Z przytupem drugą część gry rozpoczęła Julia Włodarczyk, jej centra była o milimetry od dotarcia do dobrze ustawionej Aleksandry Nieciąg. W 52. minucie wynik starcia otworzyła Nicola Brzęczek po dośrodkowaniu Klaudii Maciążki. Dobrą pracę na obrończyniach wykonała Dżesika Jaszek,  a wcześniej na obieg z Maciążką zagrała Patricia Hmirova. Kilka centymetrów od podwyższenia wyniku był duet wpisany już do protokołu meczowego, choć tym razem w odwróconych rolach: Włodarczyk wypuściła skrzydłem Brzęczek, ta zgrała na środek do Maciążki i piłka zatrzymała się na linii bramkowej po rykoszecie. Bliźniaczą akcję w 58. minucie, z pominięciem zgrania do środka, finalizowała sama Nicola Brzeczek, jednak zbyt długim prowadzeniem zmusiła się do sytuacyjnego i bardzo nieudanego strzału. W 63. minucie Dżesika Jaszek z Maciążką doskonale zagrały na jeden kontakt, ostatecznie jednak znów defensywa Rekordzistek zdołała zablokować zarówno dośrodkowanie Nieciąg, jak i strzał Włodarczyk. W 68. minucie doskonałe sytuacje miały Nicola Brzęczek oraz Aleksandra Nieciąg, jednak miały sporo pecha przy swoich próbach i nadal utrzymywał się wynik 1:0. W 74. minucie Klaudia Maciążka zeszła do środka boiska i choć jej podanie zostało zablokowane, to Dżesika Jaszek zdołała odzyskać posiadanie już w polu karnym i precyzyjnym strzałem przy słupku podwyższyła na 2:0. Wahadłowa powinna mieć na swoim koncie także asystę już chwilę później, jednak w zupełnie niezrozumiały sposób podała za plecy wszystkich swoich koleżanek spod linii końcowej. W 83. minucie jej podanie zakończyło się podobnym skutkiem, choć tym razem Hmirova zdołała zebrać wybitą piłkę i oddać strzał pełen fantazji. Dwie minuty później kolejną bramkę powinna mieć na swoim koncie Brzęczek, aż sama złapała się za głowę. Santa Vuskane udanie zastosowała skok pressingowy i wycofała do Włodarczyk, która przytomnie odnalazła wybiegającą w korytarz napastniczkę, a ta przelobowała golkiperkę, nie trafiając jednocześnie w szerokość bramki. W doliczonym czasie gry skrzydłowa zrozumiała gest Vuskane i posłała mocną piłkę za linię obrony, jednak te zamiary odgadnęła także Kinga Ptaszek i zatrzymała futbolówkę tuż przed głową Łotyszki.
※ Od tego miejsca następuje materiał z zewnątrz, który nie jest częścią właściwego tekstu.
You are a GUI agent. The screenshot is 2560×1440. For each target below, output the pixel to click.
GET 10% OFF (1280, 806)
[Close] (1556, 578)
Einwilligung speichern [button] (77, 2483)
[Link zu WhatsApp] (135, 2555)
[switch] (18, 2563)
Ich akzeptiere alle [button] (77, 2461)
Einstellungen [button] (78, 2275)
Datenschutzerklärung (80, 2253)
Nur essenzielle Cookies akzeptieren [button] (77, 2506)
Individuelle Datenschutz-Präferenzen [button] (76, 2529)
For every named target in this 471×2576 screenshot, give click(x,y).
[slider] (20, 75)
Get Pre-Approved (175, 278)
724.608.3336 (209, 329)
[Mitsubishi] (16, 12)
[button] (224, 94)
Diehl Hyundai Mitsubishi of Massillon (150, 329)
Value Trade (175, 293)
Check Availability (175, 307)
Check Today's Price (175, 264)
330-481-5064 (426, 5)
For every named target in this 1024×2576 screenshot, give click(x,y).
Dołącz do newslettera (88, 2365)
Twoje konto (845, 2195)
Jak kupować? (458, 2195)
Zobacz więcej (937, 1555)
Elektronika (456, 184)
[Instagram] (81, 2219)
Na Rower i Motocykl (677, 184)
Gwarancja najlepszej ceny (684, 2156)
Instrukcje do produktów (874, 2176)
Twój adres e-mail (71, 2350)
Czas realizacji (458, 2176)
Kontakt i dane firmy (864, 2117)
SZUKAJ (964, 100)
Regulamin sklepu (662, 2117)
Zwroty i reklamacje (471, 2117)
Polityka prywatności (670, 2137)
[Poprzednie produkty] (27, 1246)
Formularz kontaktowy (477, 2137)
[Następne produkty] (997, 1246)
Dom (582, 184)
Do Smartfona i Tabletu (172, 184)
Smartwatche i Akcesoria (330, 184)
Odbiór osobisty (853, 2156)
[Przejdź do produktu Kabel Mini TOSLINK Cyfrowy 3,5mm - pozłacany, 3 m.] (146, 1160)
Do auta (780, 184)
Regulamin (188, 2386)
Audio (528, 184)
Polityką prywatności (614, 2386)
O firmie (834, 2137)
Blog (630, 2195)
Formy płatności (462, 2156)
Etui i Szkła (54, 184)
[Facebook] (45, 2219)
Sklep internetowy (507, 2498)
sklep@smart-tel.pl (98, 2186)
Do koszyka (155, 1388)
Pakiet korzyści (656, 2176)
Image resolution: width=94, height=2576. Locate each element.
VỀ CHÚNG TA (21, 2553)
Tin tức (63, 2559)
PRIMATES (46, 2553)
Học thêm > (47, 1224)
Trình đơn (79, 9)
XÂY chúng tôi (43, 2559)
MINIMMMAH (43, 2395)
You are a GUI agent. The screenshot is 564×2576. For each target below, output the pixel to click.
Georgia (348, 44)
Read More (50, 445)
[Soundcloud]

GieKSa wygrała 2:0 i awansowała do 1/8 Pucharu Polski.

GKS Katowice – Rekord Bielsko-Biała 2:0 (0:0)
Bramki: Brzęczek (52), Jaszek (75).
GKS Katowice: Macała – Nowak, Zawadzka, Cyraniak – Dżesika Jaszek, Kozarzewska (82. Kalaberova), Hmirova, Włodarczyk – Maciążka, Nieciąg (77. Vuskane), Brzęczek (90. Langosz).
Rekord Bielsko-Biała: Ptaszek – Glinka, Dereń, Jendrzejczyk (82. Krysman), Niesłańczyk, Zgoda (67. Dębińska), Sowa, Janku, Gulec (67. Sikora), Katarzyna Jaszek (73. Conceicao), Bednarek (67. Długokęcka).
Kartki: Kozarzewska, Włodarczyk – Sowa.